And there are several publications, for example, that show that cribriform histology and [inaudible] histology promote aggressive cancer, and that's true in [inaudible] active surveillance [inaudible], but most pathologists don't see those and don't report those because they don't have the expertise on it. And Oncotype and Decipher can substitute for that pathologic expertise. That's really why they're useful. So here's how I use both histology and gene expression profiling in my practice. Histology is useful in certain circumstances where you don't need genomic testing or gene expression profile testing. If you have a microfocus of low-grade prostate cancer and a negative MRI, genomics or gene expression testing isn't going to add any value. You don't need to do it.

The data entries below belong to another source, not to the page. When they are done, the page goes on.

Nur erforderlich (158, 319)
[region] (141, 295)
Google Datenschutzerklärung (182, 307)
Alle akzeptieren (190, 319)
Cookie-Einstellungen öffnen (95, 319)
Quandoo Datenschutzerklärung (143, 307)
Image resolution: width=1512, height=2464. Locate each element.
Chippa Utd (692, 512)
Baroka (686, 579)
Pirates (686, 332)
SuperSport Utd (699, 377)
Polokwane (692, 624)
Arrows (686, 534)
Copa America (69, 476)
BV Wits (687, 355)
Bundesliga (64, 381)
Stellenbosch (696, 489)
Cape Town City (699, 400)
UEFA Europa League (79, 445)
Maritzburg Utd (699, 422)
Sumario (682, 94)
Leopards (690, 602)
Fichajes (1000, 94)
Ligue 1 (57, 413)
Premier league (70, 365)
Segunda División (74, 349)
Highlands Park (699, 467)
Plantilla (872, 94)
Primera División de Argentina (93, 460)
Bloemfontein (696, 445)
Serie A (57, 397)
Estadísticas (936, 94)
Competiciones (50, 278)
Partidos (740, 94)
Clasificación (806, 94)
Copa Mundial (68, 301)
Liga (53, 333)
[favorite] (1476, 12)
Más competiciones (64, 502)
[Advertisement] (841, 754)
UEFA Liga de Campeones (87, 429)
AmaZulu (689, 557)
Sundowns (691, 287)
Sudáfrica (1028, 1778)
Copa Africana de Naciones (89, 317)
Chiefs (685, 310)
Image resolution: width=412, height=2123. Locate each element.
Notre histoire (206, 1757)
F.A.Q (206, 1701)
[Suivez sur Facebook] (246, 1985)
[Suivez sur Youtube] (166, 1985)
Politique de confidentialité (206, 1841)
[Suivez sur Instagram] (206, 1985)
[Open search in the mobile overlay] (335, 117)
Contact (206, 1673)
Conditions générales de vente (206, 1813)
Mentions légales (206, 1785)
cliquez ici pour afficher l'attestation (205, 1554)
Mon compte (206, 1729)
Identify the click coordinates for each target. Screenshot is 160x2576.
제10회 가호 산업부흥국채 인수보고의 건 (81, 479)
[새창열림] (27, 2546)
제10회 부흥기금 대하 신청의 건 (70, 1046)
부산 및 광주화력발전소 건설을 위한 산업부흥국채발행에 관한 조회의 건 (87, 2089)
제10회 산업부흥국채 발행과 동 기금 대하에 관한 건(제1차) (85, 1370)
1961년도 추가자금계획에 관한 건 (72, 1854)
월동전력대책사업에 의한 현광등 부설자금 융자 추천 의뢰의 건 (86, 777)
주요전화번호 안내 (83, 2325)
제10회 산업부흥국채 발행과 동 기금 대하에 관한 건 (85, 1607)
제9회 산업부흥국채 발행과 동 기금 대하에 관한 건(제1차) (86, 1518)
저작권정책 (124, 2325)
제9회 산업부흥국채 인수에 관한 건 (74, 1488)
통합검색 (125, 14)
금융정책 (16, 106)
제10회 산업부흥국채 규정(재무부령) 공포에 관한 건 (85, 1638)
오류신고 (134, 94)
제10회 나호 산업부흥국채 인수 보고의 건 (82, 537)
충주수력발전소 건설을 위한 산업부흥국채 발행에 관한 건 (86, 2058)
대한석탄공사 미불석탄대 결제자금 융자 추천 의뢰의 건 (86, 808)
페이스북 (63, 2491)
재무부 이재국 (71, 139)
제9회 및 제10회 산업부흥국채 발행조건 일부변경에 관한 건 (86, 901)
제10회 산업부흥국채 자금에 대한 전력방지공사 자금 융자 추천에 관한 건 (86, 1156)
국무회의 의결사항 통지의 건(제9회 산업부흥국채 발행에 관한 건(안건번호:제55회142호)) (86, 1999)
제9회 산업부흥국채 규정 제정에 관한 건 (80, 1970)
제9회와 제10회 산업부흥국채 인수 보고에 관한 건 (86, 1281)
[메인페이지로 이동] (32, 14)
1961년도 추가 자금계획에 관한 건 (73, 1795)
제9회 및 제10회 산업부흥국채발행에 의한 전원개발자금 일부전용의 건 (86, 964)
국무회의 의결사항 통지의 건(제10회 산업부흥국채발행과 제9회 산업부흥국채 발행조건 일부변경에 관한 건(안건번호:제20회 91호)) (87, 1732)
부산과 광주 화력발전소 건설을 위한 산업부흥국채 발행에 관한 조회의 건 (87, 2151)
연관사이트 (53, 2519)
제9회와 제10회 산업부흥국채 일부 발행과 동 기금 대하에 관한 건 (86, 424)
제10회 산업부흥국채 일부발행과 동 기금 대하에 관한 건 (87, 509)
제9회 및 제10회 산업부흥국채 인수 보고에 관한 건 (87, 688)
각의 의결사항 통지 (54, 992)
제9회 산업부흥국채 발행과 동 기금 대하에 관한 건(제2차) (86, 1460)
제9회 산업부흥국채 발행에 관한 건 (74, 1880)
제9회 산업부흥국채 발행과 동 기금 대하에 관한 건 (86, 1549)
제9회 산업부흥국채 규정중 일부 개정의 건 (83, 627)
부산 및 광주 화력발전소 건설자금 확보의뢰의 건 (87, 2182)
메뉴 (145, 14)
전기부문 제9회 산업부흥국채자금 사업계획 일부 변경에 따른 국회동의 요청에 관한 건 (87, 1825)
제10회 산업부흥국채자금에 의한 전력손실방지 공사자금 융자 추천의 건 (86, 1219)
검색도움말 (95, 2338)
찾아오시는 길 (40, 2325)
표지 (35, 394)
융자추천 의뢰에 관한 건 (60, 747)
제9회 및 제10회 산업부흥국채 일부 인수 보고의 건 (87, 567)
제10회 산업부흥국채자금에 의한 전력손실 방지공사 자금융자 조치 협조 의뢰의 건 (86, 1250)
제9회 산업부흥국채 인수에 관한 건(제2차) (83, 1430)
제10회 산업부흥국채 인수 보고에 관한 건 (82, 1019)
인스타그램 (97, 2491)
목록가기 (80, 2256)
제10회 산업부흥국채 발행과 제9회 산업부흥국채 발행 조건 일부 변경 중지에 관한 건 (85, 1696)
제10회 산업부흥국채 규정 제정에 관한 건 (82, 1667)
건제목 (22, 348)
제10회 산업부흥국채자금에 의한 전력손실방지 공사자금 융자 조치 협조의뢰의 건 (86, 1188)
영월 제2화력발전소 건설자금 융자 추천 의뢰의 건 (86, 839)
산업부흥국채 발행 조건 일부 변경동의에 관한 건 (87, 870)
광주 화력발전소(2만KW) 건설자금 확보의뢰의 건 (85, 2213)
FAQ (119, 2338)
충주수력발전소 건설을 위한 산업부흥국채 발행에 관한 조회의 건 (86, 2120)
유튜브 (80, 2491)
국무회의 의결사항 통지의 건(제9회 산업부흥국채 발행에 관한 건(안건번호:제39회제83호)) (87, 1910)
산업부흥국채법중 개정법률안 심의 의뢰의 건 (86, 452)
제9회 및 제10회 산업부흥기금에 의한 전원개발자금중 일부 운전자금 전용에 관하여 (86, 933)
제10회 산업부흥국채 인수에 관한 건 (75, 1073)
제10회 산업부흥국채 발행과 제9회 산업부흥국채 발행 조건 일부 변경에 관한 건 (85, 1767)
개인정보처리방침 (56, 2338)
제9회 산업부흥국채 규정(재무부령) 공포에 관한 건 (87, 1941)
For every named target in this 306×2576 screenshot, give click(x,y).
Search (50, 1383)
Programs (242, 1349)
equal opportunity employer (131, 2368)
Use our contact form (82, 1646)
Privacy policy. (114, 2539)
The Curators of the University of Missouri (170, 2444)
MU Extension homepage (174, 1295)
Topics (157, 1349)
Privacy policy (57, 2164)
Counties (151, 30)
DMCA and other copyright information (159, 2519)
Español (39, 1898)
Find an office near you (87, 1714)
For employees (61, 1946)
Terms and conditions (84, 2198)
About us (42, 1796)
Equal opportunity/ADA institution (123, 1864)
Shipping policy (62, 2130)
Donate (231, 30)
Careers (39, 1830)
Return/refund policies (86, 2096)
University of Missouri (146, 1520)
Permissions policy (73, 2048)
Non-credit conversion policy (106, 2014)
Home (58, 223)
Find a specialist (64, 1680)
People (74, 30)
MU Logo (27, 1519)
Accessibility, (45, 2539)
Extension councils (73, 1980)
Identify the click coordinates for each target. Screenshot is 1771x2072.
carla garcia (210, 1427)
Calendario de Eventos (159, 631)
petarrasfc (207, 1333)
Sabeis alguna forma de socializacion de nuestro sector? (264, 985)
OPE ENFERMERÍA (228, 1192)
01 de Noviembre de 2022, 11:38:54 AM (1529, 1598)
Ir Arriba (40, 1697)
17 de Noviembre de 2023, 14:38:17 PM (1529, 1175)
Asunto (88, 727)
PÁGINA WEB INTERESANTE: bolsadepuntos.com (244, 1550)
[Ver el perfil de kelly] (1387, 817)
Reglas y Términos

If you already have adverse pathology, it's in grade group three are higher, you don't need genomic testing. And if you have cribriform or intraductal, we know those are bad. You don't need genomic testing. The sweet spot for genomic testing is here. It's when you have multiple cores of Gleason [inaudible] cancer or low-volume Gleasons 3 + 4 cancer, because the genomics testing has revealed many of those are safe for active surveillance. And the common scenario now is someone with a PI-RADS 4 lesion on MRI has multiple cores of tissue taken from that lesion, and it's all grade six. And the MRI doesn't tell you anything about whether or not that cancer needs to be treated, but gene expression profiling will. So that's the sweet spot for genomic testing. And so if you're going to adopt them, think about the specific clinical scenarios where genomic testing has added clinical value and use them in that circumstance. And if patients have a high score, they're probably not a good candidate for surveillance. And if they have a low score, it's just one additional piece of evidence that it's safe for them to start on surveillance.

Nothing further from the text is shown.